++++ DATASET CONTENT ++++

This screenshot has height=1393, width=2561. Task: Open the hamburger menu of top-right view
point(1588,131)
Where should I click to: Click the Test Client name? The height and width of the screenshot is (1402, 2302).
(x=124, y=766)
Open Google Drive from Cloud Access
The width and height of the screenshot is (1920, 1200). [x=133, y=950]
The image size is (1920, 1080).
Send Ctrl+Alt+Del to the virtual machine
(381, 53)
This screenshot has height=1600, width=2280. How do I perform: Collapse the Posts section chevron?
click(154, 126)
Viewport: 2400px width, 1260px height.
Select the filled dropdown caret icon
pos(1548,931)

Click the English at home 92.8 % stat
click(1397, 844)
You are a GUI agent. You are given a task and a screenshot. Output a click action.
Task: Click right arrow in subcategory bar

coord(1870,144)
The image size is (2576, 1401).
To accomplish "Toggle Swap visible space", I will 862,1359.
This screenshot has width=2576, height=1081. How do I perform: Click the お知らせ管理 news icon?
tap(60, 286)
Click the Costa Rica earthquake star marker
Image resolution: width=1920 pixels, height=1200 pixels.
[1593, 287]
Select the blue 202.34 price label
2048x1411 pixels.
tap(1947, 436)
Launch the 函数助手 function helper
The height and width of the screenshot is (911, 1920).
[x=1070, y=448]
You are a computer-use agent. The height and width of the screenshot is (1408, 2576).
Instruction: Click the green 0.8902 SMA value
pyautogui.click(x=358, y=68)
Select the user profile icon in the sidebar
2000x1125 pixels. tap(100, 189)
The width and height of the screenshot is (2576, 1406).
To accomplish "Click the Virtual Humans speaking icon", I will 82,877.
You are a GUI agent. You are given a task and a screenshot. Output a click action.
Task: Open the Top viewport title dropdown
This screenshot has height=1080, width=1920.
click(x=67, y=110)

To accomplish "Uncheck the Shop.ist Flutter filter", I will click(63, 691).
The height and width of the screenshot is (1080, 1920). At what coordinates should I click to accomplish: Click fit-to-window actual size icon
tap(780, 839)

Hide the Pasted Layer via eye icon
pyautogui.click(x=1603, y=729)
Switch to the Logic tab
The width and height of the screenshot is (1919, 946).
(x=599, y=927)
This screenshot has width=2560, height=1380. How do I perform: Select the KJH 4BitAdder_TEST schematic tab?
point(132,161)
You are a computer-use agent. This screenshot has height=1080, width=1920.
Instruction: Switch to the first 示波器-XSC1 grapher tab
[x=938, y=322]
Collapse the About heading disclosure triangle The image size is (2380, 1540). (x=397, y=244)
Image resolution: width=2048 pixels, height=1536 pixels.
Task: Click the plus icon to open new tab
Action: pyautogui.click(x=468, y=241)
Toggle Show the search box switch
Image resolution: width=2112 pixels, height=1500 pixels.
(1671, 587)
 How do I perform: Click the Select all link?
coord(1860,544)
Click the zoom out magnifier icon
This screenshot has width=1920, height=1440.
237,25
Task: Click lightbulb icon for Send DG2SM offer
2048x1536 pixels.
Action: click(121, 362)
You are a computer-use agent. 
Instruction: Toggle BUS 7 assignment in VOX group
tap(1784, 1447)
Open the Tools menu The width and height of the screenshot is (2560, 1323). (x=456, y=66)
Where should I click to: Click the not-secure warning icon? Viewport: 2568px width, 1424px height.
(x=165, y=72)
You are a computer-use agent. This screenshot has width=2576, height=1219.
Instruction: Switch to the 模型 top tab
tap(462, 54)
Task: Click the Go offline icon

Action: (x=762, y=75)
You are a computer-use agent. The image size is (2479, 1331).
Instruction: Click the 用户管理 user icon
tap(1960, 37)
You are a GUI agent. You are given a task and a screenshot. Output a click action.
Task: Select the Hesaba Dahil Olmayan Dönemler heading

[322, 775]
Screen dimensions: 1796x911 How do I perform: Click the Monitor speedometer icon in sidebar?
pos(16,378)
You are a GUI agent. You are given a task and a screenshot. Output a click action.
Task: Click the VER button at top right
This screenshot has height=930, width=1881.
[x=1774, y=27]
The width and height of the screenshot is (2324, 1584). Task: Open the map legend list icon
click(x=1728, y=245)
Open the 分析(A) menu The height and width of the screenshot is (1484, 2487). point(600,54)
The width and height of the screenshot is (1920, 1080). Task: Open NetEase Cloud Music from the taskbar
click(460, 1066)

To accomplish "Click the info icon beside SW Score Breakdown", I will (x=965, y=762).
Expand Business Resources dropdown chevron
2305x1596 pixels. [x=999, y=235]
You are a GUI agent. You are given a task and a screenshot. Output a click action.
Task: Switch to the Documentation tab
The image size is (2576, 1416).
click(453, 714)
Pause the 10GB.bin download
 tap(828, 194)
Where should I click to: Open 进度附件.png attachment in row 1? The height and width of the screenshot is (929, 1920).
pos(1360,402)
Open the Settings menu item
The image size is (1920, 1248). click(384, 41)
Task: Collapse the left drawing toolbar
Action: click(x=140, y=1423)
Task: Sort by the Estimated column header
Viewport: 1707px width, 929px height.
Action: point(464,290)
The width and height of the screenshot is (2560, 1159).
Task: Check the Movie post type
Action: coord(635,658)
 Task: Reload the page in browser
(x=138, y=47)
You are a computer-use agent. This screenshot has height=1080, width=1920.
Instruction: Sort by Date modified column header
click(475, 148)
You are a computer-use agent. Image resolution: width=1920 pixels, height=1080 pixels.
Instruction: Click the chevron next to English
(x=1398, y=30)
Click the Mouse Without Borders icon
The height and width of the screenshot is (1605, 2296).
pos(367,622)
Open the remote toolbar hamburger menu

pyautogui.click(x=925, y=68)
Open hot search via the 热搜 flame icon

++++

• **WHAT YOU ARE ASKED TO DO**: Give back the listing above exactly as written.

• **EXERCISE RESULT**:
This screenshot has height=1393, width=2561. Task: Open the hamburger menu of top-right view
point(1588,131)
Where should I click to: Click the Test Client name? The height and width of the screenshot is (1402, 2302).
(x=124, y=766)
Open Google Drive from Cloud Access
The width and height of the screenshot is (1920, 1200). [x=133, y=950]
The image size is (1920, 1080).
Send Ctrl+Alt+Del to the virtual machine
(381, 53)
This screenshot has height=1600, width=2280. How do I perform: Collapse the Posts section chevron?
click(154, 126)
Viewport: 2400px width, 1260px height.
Select the filled dropdown caret icon
pos(1548,931)

Click the English at home 92.8 % stat
click(1397, 844)
You are a GUI agent. You are given a task and a screenshot. Output a click action.
Task: Click right arrow in subcategory bar

coord(1870,144)
The image size is (2576, 1401).
To accomplish "Toggle Swap visible space", I will 862,1359.
This screenshot has width=2576, height=1081. How do I perform: Click the お知らせ管理 news icon?
tap(60, 286)
Click the Costa Rica earthquake star marker
Image resolution: width=1920 pixels, height=1200 pixels.
[1593, 287]
Select the blue 202.34 price label
2048x1411 pixels.
tap(1947, 436)
Launch the 函数助手 function helper
The height and width of the screenshot is (911, 1920).
[x=1070, y=448]
You are a computer-use agent. The height and width of the screenshot is (1408, 2576).
Instruction: Click the green 0.8902 SMA value
pyautogui.click(x=358, y=68)
Select the user profile icon in the sidebar
2000x1125 pixels. tap(100, 189)
The width and height of the screenshot is (2576, 1406).
To accomplish "Click the Virtual Humans speaking icon", I will 82,877.
You are a GUI agent. You are given a task and a screenshot. Output a click action.
Task: Open the Top viewport title dropdown
This screenshot has height=1080, width=1920.
click(x=67, y=110)

To accomplish "Uncheck the Shop.ist Flutter filter", I will click(63, 691).
The height and width of the screenshot is (1080, 1920). At what coordinates should I click to accomplish: Click fit-to-window actual size icon
tap(780, 839)

Hide the Pasted Layer via eye icon
pyautogui.click(x=1603, y=729)
Switch to the Logic tab
The width and height of the screenshot is (1919, 946).
(x=599, y=927)
This screenshot has width=2560, height=1380. How do I perform: Select the KJH 4BitAdder_TEST schematic tab?
point(132,161)
You are a computer-use agent. This screenshot has height=1080, width=1920.
Instruction: Switch to the first 示波器-XSC1 grapher tab
[x=938, y=322]
Collapse the About heading disclosure triangle The image size is (2380, 1540). (x=397, y=244)
Image resolution: width=2048 pixels, height=1536 pixels.
Task: Click the plus icon to open new tab
Action: pyautogui.click(x=468, y=241)
Toggle Show the search box switch
Image resolution: width=2112 pixels, height=1500 pixels.
(1671, 587)
 How do I perform: Click the Select all link?
coord(1860,544)
Click the zoom out magnifier icon
This screenshot has width=1920, height=1440.
237,25
Task: Click lightbulb icon for Send DG2SM offer
2048x1536 pixels.
Action: click(121, 362)
You are a computer-use agent. 
Instruction: Toggle BUS 7 assignment in VOX group
tap(1784, 1447)
Open the Tools menu The width and height of the screenshot is (2560, 1323). (x=456, y=66)
Where should I click to: Click the not-secure warning icon? Viewport: 2568px width, 1424px height.
(x=165, y=72)
You are a computer-use agent. This screenshot has width=2576, height=1219.
Instruction: Switch to the 模型 top tab
tap(462, 54)
Task: Click the Go offline icon

Action: (x=762, y=75)
You are a computer-use agent. The image size is (2479, 1331).
Instruction: Click the 用户管理 user icon
tap(1960, 37)
You are a GUI agent. You are given a task and a screenshot. Output a click action.
Task: Select the Hesaba Dahil Olmayan Dönemler heading

[322, 775]
Screen dimensions: 1796x911 How do I perform: Click the Monitor speedometer icon in sidebar?
pos(16,378)
You are a GUI agent. You are given a task and a screenshot. Output a click action.
Task: Click the VER button at top right
This screenshot has height=930, width=1881.
[x=1774, y=27]
The width and height of the screenshot is (2324, 1584). Task: Open the map legend list icon
click(x=1728, y=245)
Open the 分析(A) menu The height and width of the screenshot is (1484, 2487). point(600,54)
The width and height of the screenshot is (1920, 1080). Task: Open NetEase Cloud Music from the taskbar
click(460, 1066)

To accomplish "Click the info icon beside SW Score Breakdown", I will (x=965, y=762).
Expand Business Resources dropdown chevron
2305x1596 pixels. [x=999, y=235]
You are a GUI agent. You are given a task and a screenshot. Output a click action.
Task: Switch to the Documentation tab
The image size is (2576, 1416).
click(453, 714)
Pause the 10GB.bin download
 tap(828, 194)
Where should I click to: Open 进度附件.png attachment in row 1? The height and width of the screenshot is (929, 1920).
pos(1360,402)
Open the Settings menu item
The image size is (1920, 1248). click(384, 41)
Task: Collapse the left drawing toolbar
Action: click(x=140, y=1423)
Task: Sort by the Estimated column header
Viewport: 1707px width, 929px height.
Action: point(464,290)
The width and height of the screenshot is (2560, 1159).
Task: Check the Movie post type
Action: coord(635,658)
 Task: Reload the page in browser
(x=138, y=47)
You are a computer-use agent. This screenshot has height=1080, width=1920.
Instruction: Sort by Date modified column header
click(475, 148)
You are a computer-use agent. Image resolution: width=1920 pixels, height=1080 pixels.
Instruction: Click the chevron next to English
(x=1398, y=30)
Click the Mouse Without Borders icon
The height and width of the screenshot is (1605, 2296).
pos(367,622)
Open the remote toolbar hamburger menu

pyautogui.click(x=925, y=68)
Open hot search via the 热搜 flame icon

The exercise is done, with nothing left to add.